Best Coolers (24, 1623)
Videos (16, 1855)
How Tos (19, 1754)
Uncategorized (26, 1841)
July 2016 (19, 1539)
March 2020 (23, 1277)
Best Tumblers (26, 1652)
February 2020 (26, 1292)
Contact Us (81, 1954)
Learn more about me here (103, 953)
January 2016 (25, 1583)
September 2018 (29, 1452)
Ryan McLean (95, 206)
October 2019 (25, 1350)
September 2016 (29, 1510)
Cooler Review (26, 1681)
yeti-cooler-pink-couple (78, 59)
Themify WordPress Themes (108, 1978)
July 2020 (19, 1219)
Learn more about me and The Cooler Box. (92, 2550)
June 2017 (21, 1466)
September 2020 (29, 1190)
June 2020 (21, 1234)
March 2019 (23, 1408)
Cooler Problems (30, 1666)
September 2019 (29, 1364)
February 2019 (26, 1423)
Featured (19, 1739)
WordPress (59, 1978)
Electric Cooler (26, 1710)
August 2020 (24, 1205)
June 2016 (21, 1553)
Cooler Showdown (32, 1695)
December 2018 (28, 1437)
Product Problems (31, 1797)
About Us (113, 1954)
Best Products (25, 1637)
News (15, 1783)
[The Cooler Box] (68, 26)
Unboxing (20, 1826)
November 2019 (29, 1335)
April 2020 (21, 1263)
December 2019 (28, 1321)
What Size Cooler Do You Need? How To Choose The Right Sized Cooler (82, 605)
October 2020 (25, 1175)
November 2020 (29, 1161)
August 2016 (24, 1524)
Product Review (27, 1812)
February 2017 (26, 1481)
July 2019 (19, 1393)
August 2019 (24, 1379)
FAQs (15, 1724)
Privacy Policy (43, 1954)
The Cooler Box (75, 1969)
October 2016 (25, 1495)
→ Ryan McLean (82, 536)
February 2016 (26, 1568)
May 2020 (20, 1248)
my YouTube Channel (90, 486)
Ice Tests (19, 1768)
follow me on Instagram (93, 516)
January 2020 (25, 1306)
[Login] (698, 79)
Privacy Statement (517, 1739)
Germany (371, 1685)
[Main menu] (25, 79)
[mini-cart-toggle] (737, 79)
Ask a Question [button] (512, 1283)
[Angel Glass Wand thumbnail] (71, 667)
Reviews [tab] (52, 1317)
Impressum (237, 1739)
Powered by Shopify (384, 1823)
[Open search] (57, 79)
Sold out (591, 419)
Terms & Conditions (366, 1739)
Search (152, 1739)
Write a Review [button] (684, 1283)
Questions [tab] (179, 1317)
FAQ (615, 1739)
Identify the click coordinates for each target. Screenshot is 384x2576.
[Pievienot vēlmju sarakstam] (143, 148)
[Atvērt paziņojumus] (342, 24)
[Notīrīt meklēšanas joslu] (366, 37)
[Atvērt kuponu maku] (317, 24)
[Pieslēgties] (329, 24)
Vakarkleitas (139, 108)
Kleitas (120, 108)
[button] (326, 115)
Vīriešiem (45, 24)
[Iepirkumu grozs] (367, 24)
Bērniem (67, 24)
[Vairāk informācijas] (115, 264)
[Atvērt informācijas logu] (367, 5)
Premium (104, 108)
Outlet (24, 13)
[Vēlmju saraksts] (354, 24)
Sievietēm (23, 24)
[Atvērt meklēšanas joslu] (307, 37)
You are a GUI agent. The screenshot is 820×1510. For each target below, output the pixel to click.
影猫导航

──────────────────────────────

### WHAT THE TASK ASKS
Your answer should consist of all lines in the listing above that contain "August".

### REPLY TO THE EXERCISE
August 2020 (24, 1205)
August 2016 (24, 1524)
August 2019 (24, 1379)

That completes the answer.